Bayes Rule answer verification

Question

A screening test has a 90% chance of registering breast cancer if it
exists, as well as a 20% chance of falsely registering cancer when it
does not exist. About one in one hundred women requesting the
screening test end up diagnosed with breast cancer. Ms. X has just been
told that her screening test was positive. What is the probability that 
she has breast cancer?

What is the probability that Ms. X has breast cancer?
– A. About 1%.
– B. About 90%.
– C. About 85%.
– D. About 80%.
– E. About 4%.

P(BC) = .9 --> has breast cancer

P(BC') = .1 --> doesn't have breast cancer

P(FC) = .8 --> falsely registering breast cancer

p(FC') = .2 --> not falsely registering cancer)

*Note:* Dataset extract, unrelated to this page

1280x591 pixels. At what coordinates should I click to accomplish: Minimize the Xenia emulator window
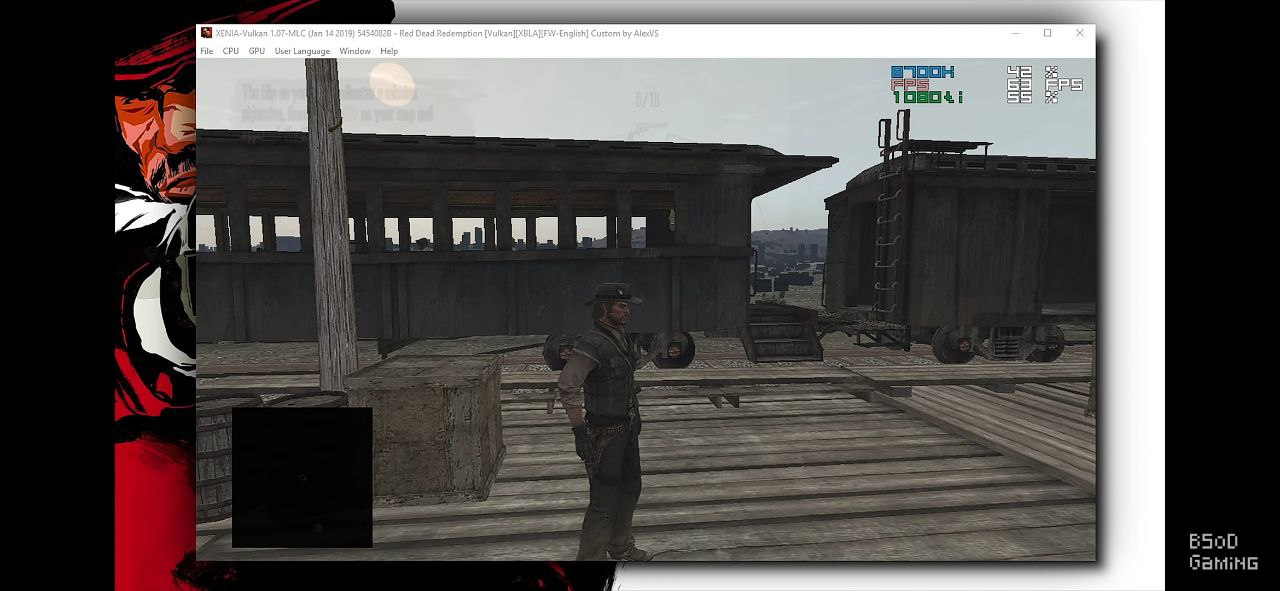pos(1016,33)
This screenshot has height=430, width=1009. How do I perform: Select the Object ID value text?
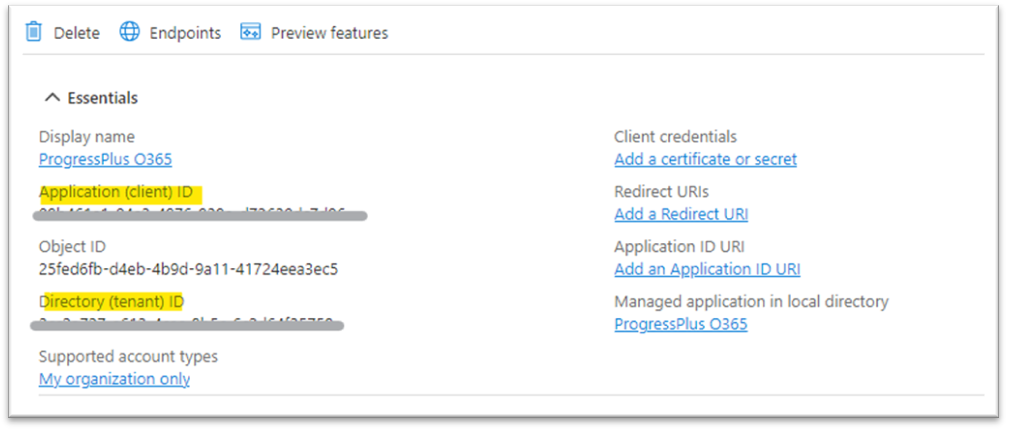[x=189, y=269]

My answer (below) is dead wrong, I would like to know what I did wrong. Thanks for taking the time to read.

(.9)(.8)/(.9)(.1) + (.8)(.2) = 2.88

Answer 1

She was tested and registered positive.   What is the probability that she has it given that the test is positive?

Bayes' Rule and the Law of Total Probability say:

$$\mathsf P(\operatorname{Has}\mid \operatorname{Positive})~{=\dfrac{\mathsf P(\operatorname{Has})~\mathsf P(\operatorname{Positive}\mid \operatorname{Has})}{\mathsf P(\operatorname{Has})~\mathsf P(\operatorname{Positive}\mid \operatorname{Has})+\mathsf P(\operatorname{HasNot})~\mathsf P(\operatorname{Positive}\mid \operatorname{HasNot})} \\ =\dfrac{(0.01)(0.90)}{(0.01)(0.90)+(0.99)(0.20)}}$$

You had the right form: you used the wrong data.   That one in one hundred have it means that ninety nine in one hundred do not have it.   $90\%$ of the former test positive; and $20\%$ of the later do too.